## Rumusan Soal:
Tolong susun bentangan data dari baris yang memuat "Given: Click the" hingga baris yang memuat "Looking at the screenshot, I should pos(24,21).", kedua ujungnya termasuk, menjadi tabel Markdown dengan kolom No untuk nomor urut dan kolom Baris untuk isi barisnya. Lewati baris yang kosong.
□ □ □ □
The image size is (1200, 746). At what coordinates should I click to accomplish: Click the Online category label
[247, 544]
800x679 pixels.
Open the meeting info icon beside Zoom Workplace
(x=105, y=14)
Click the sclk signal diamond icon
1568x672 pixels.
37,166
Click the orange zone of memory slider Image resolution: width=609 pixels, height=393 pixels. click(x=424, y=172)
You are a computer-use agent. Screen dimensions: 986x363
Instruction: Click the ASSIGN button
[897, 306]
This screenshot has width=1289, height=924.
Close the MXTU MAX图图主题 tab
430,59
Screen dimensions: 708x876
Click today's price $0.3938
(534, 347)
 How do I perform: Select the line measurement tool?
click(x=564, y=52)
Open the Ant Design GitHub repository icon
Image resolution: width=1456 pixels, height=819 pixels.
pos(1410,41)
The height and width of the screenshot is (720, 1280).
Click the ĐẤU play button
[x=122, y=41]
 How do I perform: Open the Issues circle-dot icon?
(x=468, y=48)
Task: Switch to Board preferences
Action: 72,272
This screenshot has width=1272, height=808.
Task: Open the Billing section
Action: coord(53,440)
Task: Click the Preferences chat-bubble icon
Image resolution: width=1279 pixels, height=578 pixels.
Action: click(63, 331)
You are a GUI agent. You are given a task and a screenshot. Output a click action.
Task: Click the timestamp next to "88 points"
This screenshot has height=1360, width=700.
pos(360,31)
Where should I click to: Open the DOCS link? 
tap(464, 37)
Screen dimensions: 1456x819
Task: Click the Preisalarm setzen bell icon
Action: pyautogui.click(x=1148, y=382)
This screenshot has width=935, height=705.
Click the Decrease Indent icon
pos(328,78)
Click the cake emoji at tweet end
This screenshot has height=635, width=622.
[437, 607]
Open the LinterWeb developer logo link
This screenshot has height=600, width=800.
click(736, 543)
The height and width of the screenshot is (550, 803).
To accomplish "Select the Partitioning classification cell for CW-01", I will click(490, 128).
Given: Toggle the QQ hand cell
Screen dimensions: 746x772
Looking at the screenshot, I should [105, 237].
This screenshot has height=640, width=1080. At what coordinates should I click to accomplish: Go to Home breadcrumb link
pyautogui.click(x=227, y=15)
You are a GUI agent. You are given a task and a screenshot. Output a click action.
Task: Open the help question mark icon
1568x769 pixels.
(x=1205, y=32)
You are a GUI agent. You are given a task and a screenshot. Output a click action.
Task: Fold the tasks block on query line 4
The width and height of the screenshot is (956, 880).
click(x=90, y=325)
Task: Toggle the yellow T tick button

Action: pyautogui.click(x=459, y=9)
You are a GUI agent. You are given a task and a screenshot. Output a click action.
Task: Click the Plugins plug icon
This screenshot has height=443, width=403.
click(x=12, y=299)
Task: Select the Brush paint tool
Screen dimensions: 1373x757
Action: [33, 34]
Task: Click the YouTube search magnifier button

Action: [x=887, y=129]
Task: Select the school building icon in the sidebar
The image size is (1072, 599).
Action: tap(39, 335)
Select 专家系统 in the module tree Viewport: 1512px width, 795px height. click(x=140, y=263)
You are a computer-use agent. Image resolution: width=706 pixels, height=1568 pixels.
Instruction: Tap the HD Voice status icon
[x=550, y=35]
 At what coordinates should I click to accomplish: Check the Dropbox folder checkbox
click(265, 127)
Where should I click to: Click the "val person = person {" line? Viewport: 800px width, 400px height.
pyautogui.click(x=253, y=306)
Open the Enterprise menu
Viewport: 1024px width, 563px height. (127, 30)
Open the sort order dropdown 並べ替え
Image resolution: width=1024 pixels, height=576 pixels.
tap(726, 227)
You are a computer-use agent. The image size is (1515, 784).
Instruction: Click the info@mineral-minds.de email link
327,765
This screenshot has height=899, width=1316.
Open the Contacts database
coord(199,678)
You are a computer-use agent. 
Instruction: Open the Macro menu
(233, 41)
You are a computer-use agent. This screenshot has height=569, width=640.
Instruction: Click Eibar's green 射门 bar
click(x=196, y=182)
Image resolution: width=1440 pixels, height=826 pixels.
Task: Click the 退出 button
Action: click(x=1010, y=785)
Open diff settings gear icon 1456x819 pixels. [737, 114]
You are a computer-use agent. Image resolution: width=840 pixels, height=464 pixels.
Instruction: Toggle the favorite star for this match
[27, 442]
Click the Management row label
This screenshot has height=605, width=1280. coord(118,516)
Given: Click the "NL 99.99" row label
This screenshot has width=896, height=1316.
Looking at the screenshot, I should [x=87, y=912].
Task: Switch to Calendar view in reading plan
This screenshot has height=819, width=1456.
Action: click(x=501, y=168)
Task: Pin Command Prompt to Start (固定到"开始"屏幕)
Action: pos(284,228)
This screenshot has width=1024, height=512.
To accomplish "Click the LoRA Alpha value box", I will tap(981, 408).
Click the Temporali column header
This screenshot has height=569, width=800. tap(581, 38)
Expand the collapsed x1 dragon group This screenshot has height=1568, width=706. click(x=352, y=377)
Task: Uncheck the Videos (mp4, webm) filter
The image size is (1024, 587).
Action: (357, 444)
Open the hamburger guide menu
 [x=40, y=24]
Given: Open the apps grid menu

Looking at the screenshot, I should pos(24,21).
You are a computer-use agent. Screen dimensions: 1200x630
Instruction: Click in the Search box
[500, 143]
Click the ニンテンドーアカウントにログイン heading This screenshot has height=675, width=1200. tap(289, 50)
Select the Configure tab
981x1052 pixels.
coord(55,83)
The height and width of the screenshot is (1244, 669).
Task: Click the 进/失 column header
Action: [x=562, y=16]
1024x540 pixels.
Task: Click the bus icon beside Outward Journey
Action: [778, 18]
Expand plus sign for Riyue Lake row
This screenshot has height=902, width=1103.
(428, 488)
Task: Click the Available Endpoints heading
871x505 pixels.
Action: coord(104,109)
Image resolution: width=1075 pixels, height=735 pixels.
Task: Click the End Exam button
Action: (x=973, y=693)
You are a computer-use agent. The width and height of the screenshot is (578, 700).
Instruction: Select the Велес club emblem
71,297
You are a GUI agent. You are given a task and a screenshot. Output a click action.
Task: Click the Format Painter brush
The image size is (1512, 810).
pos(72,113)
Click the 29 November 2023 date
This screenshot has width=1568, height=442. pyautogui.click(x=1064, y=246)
□ □ □ □
## Jawaban Tertulis:
| No | Baris |
|---|---|
| 1 | Given: Click the "NL 99.99" row label |
| 2 | This screenshot has width=896, height=1316. |
| 3 | Looking at the screenshot, I should [x=87, y=912]. |
| 4 | Task: Switch to Calendar view in reading plan |
| 5 | This screenshot has height=819, width=1456. |
| 6 | Action: click(x=501, y=168) |
| 7 | Task: Pin Command Prompt to Start (固定到"开始"屏幕) |
| 8 | Action: pos(284,228) |
| 9 | This screenshot has width=1024, height=512. |
| 10 | To accomplish "Click the LoRA Alpha value box", I will tap(981, 408). |
| 11 | Click the Temporali column header |
| 12 | This screenshot has height=569, width=800. tap(581, 38) |
| 13 | Expand the collapsed x1 dragon group This screenshot has height=1568, width=706. click(x=352, y=377) |
| 14 | Task: Uncheck the Videos (mp4, webm) filter |
| 15 | The image size is (1024, 587). |
| 16 | Action: (357, 444) |
| 17 | Open the hamburger guide menu |
| 18 |  [x=40, y=24] |
| 19 | Given: Open the apps grid menu |
| 20 | Looking at the screenshot, I should pos(24,21). |